Он звякает пряжкой ремня, расстёгивая брюки. Саммер прикрывает веки. Её сдавленный шёпот посылает его по матери, когда Кай резким толчком вбивает истомленное тело в матрац. Ещё, ещё и ещё. От её мокрой обжигающей узости Кай и сам еле удерживает грубое ругательство на языке — что угодно, только не выстонать её имени.
Раздвигая ноги, Саммер хватается за изголовье кровати, царапает дерево кончиками ногтей — так, словно бережёт свои изнеженные руки от его спины. Будто запрещает себе обнимать его шею. Даже губы сжимает так, чтобы ненароком не поцеловал.
И смотрит на него во всю глубину остекленевших глаз.
— Ёб твою в дышло, Тёрнер… — эти грубые слова, такие же диковатые для аристократических губ, как и фильтр ментоловой сигареты, останутся в нём навсегда.
Кай рычит, откидываясь на подушки; тело стынет от поверхностного оргазма — не насытился ни черта. Потянувшись к Саммер, он стряхивает с омертвевшего лица липкую медь её волос. Девчонка переводит на него безжизненный взгляд — Кай не видит в нём ничего хорошего, ничего живого; даже хочется, чтобы расплакалась. Ничего подобного. Лишь на секунду по её лицу пробегает беспомощная рябь, и вздрогнувший рот вытягивается до белизны. Саммер Янг режет его на куски мутным стеклом своих глаз:
— Рожать от тебя я не стану. Я не хочу детей.

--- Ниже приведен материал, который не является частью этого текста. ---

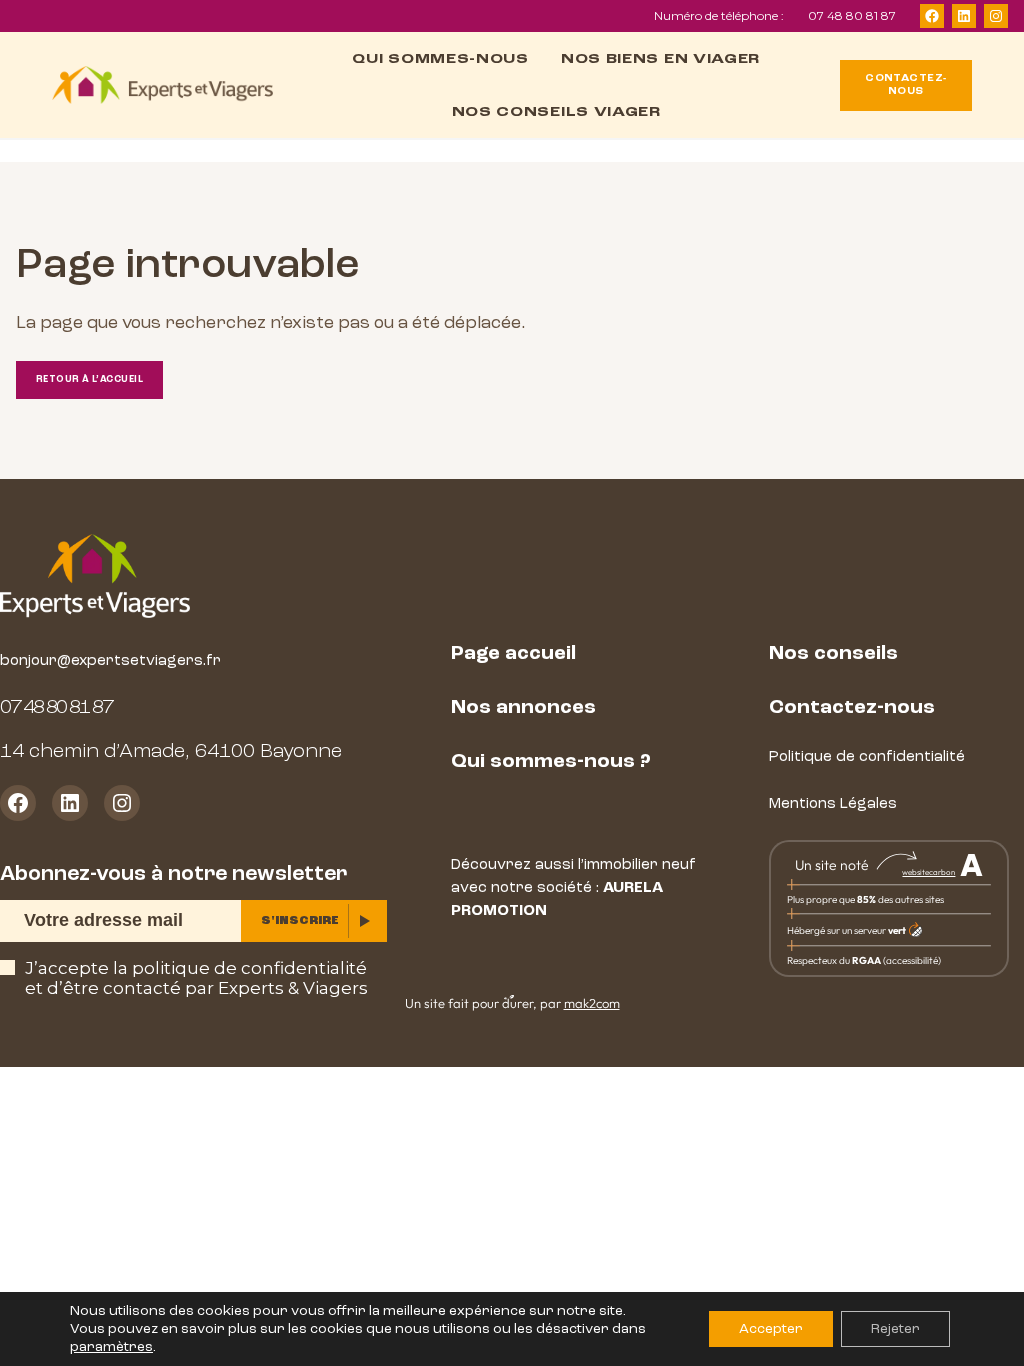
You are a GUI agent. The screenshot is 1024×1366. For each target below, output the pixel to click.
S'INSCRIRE (300, 920)
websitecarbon (928, 872)
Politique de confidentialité (867, 756)
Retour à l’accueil (89, 379)
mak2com (592, 1003)
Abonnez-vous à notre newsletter (173, 873)
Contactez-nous (852, 707)
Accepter (771, 1328)
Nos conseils (833, 653)
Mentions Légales (833, 803)
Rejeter (895, 1328)
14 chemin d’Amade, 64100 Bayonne (171, 751)
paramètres (111, 1346)
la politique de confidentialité (240, 968)
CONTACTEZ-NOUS (906, 85)
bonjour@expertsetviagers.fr (110, 660)
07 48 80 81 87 (852, 15)
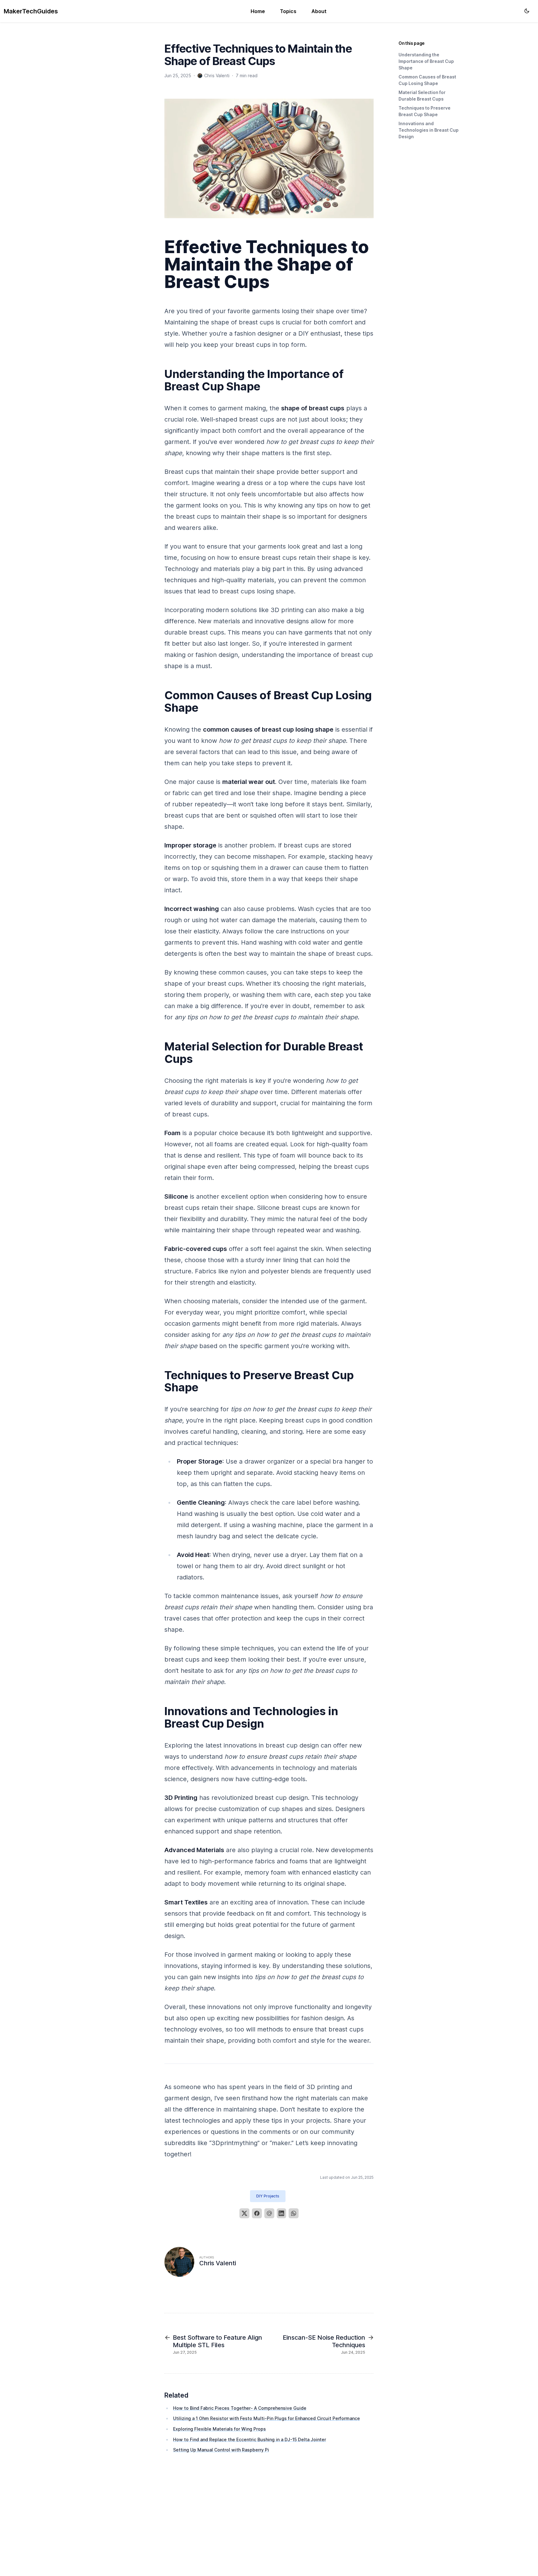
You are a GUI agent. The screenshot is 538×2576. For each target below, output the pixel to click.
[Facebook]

Это даже не обсуждается.
И в мыслях не было.
— Тебе двадцать пять, и ты всё ещё мыслишь категориями «хочу/не хочу», Сэм? — хмыкает Кай.
— Да, — сев в постели, она оборачивается в шёлк простыней. Такая беззащитная. Красивая до омерзения — той раздражающей красотой, от какой штормит; в ней заточен мировой океан, и хочется захлебнуться. — Я никогда не делаю то, чего не хочу.
— Сегодня ты вышла за меня замуж.
Саммер едко усмехается в ответ, в своей манере выпячивая распухшие губы, и повторяет:
— Я никогда не делаю то, чего не хочу, Кай Тёрнер.
— Ты будешь.
Кай прогнёт её обязательно. Он уничтожит всю её дрянную семейку, раскромсает на куски жизнь её ублюдочного братца — десять лет тюрьмы покажутся козлу искуплением.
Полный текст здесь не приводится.